***** Data supplied

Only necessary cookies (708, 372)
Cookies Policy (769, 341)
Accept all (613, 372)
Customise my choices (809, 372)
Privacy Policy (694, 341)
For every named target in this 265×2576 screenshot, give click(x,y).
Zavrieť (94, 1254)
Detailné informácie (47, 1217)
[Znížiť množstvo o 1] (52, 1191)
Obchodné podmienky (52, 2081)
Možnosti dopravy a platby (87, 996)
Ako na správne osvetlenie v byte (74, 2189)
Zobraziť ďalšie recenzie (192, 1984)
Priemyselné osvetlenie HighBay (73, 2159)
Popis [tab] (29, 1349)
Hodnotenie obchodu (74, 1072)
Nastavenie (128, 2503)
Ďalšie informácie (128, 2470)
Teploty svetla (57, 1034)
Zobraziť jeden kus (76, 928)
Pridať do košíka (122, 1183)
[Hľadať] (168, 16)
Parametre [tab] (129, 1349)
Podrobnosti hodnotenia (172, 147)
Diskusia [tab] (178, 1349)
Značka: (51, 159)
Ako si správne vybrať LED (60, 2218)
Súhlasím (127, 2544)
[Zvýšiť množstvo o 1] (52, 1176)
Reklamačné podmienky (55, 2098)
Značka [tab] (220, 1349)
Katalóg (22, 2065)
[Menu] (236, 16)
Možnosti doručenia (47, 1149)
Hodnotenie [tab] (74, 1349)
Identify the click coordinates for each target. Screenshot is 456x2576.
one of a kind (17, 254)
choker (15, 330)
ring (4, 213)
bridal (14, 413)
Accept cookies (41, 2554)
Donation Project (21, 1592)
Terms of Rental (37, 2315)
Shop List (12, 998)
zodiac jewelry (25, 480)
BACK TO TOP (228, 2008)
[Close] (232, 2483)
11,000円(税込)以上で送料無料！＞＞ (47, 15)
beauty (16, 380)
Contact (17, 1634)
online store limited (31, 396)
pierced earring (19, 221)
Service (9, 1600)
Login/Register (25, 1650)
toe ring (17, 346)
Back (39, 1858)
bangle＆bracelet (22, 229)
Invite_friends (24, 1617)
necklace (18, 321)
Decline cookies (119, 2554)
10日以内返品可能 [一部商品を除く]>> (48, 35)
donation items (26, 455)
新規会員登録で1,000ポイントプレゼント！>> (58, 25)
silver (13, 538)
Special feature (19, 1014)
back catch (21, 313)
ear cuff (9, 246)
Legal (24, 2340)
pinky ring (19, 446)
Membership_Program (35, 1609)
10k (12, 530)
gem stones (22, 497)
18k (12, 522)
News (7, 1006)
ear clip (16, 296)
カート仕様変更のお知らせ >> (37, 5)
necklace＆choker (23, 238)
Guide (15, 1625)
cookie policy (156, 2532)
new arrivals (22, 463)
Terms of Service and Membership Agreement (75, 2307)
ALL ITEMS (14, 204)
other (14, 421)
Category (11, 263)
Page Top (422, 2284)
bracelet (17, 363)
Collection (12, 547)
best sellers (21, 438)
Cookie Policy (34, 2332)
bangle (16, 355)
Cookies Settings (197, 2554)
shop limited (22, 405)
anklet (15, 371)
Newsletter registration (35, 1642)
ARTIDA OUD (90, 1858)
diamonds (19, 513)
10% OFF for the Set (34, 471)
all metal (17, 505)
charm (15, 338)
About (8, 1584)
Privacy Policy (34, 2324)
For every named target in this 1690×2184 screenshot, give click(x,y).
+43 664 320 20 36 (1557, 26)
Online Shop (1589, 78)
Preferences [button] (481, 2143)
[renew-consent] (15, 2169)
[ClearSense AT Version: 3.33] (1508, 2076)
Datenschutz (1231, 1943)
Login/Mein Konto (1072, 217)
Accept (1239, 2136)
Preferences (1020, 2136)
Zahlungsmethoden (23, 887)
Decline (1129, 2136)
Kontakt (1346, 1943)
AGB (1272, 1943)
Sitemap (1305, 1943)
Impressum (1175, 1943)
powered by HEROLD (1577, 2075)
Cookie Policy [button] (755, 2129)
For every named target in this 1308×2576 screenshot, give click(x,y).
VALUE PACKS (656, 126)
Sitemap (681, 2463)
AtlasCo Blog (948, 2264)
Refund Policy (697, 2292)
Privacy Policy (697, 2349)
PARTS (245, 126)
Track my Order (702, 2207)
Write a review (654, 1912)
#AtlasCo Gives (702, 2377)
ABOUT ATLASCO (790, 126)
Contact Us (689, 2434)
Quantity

**********

* Task description:
A verbatim restatement of all the entries above is required.

* Expected answer:
Only necessary cookies (708, 372)
Cookies Policy (769, 341)
Accept all (613, 372)
Customise my choices (809, 372)
Privacy Policy (694, 341)
For every named target in this 265×2576 screenshot, give click(x,y).
Zavrieť (94, 1254)
Detailné informácie (47, 1217)
[Znížiť množstvo o 1] (52, 1191)
Obchodné podmienky (52, 2081)
Možnosti dopravy a platby (87, 996)
Ako na správne osvetlenie v byte (74, 2189)
Zobraziť ďalšie recenzie (192, 1984)
Priemyselné osvetlenie HighBay (73, 2159)
Popis [tab] (29, 1349)
Hodnotenie obchodu (74, 1072)
Nastavenie (128, 2503)
Ďalšie informácie (128, 2470)
Teploty svetla (57, 1034)
Zobraziť jeden kus (76, 928)
Pridať do košíka (122, 1183)
[Hľadať] (168, 16)
Parametre [tab] (129, 1349)
Podrobnosti hodnotenia (172, 147)
Diskusia [tab] (178, 1349)
Značka: (51, 159)
Ako si správne vybrať LED (60, 2218)
Súhlasím (127, 2544)
[Zvýšiť množstvo o 1] (52, 1176)
Reklamačné podmienky (55, 2098)
Značka [tab] (220, 1349)
Katalóg (22, 2065)
[Menu] (236, 16)
Možnosti doručenia (47, 1149)
Hodnotenie [tab] (74, 1349)
Identify the click coordinates for each target. Screenshot is 456x2576.
one of a kind (17, 254)
choker (15, 330)
ring (4, 213)
bridal (14, 413)
Accept cookies (41, 2554)
Donation Project (21, 1592)
Terms of Rental (37, 2315)
Shop List (12, 998)
zodiac jewelry (25, 480)
BACK TO TOP (228, 2008)
[Close] (232, 2483)
11,000円(税込)以上で送料無料！＞＞ (47, 15)
beauty (16, 380)
Contact (17, 1634)
online store limited (31, 396)
pierced earring (19, 221)
Service (9, 1600)
Login/Register (25, 1650)
toe ring (17, 346)
Back (39, 1858)
bangle＆bracelet (22, 229)
Invite_friends (24, 1617)
necklace (18, 321)
Decline cookies (119, 2554)
10日以内返品可能 [一部商品を除く]>> (48, 35)
donation items (26, 455)
新規会員登録で1,000ポイントプレゼント！>> (58, 25)
silver (13, 538)
Special feature (19, 1014)
back catch (21, 313)
ear cuff (9, 246)
Legal (24, 2340)
pinky ring (19, 446)
Membership_Program (35, 1609)
10k (12, 530)
gem stones (22, 497)
18k (12, 522)
News (7, 1006)
ear clip (16, 296)
カート仕様変更のお知らせ >> (37, 5)
necklace＆choker (23, 238)
Guide (15, 1625)
cookie policy (156, 2532)
new arrivals (22, 463)
Terms of Service and Membership Agreement (75, 2307)
ALL ITEMS (14, 204)
other (14, 421)
Category (11, 263)
Page Top (422, 2284)
bracelet (17, 363)
Collection (12, 547)
best sellers (21, 438)
Cookie Policy (34, 2332)
bangle (16, 355)
Cookies Settings (197, 2554)
shop limited (22, 405)
anklet (15, 371)
Newsletter registration (35, 1642)
ARTIDA OUD (90, 1858)
diamonds (19, 513)
10% OFF for the Set (34, 471)
all metal (17, 505)
charm (15, 338)
About (8, 1584)
Privacy Policy (34, 2324)
For every named target in this 1690×2184 screenshot, give click(x,y).
+43 664 320 20 36 (1557, 26)
Online Shop (1589, 78)
Preferences [button] (481, 2143)
[renew-consent] (15, 2169)
[ClearSense AT Version: 3.33] (1508, 2076)
Datenschutz (1231, 1943)
Login/Mein Konto (1072, 217)
Accept (1239, 2136)
Preferences (1020, 2136)
Zahlungsmethoden (23, 887)
Decline (1129, 2136)
Kontakt (1346, 1943)
AGB (1272, 1943)
Sitemap (1305, 1943)
Impressum (1175, 1943)
powered by HEROLD (1577, 2075)
Cookie Policy [button] (755, 2129)
For every named target in this 1308×2576 screenshot, give click(x,y).
VALUE PACKS (656, 126)
Sitemap (681, 2463)
AtlasCo Blog (948, 2264)
Refund Policy (697, 2292)
Privacy Policy (697, 2349)
PARTS (245, 126)
Track my Order (702, 2207)
Write a review (654, 1912)
#AtlasCo Gives (702, 2377)
ABOUT ATLASCO (790, 126)
Contact Us (689, 2434)
Quantity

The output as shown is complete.